The release of the study comes as Wolf heads into the final months of a re-election battle against Republican Scott Wagner, a capital punishment supporter who has vowed to reverse Wolf’s moratorium as soon as he is able. In February, Wagner said anyone who commits a fatal school shooting should face a mandatory death sentence.
Wolf has said he is concerned about what he has called a “flawed system” that is “ineffective, unjust, and expensive.”
Pennsylvania’s Corrections Department held 149 men on death row at the start of June, all held at Graterford and Greene state prisons, down from 186 at the time Wolf imposed the moratorium. The average death row inmate has been there for 17 years. The state has executed three people since the state resumed use of the death penalty in 1978, all three inmates in the 1990s who had given up pursuing appeals.
A study released in October by Penn State’s Justice Center for Research and produced for the state’s Interbranch Commission for Gender, Racial and Ethnic Fairness concluded that death sentences are more common when the victim is white and less common when the victim is black. They drew from records over an 11-year period to conclude that a white victim increases the odds of a death sentence by 8 percent and a black victim lowers it by 6 percent.

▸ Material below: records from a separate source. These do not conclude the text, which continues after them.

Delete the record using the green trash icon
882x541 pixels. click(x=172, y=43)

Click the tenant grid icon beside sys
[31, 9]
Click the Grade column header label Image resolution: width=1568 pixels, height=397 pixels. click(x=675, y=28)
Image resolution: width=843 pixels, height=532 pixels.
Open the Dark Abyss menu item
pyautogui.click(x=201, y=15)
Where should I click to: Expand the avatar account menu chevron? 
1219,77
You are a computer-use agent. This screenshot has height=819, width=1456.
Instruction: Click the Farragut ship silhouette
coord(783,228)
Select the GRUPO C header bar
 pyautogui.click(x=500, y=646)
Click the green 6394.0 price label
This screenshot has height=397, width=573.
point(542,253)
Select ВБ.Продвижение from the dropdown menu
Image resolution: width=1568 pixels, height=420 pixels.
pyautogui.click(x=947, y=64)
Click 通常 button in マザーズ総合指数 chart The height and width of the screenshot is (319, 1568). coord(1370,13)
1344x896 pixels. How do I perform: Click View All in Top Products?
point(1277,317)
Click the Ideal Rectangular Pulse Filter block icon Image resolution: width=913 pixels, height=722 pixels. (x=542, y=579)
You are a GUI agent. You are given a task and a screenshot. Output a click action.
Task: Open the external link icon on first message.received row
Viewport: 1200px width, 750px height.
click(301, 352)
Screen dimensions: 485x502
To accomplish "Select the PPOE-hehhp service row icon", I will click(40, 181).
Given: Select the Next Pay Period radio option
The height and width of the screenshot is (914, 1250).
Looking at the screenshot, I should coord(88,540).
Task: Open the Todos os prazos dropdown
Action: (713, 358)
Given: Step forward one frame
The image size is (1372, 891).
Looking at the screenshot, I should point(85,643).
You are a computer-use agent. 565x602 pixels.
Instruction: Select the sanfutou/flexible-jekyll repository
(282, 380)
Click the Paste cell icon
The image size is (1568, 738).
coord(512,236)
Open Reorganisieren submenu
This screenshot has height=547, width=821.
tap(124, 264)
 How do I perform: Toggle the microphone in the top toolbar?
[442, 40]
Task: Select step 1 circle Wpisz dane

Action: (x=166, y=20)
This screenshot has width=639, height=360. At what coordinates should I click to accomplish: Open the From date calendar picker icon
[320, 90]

The new report said the policy subcommittee suggested following other states by routinely collecting data to see if death sentences are used in an unfair, arbitrary or discriminatory way.
The state’s most recent execution occurred in 1999, when Gary Heidnik was put to death for the murders of two women he had imprisoned in his Philadelphia home. The two other executions were 1995: Leon Moser for killing his wife and two daughters, and Keith Zettlemoyer for killing a friend who planned to testify against him in a robbery trial. The report said all three “had psychiatric problems.”
In the past three decades, about three dozen inmates have died while incarcerated on Pennsylvania’s death row.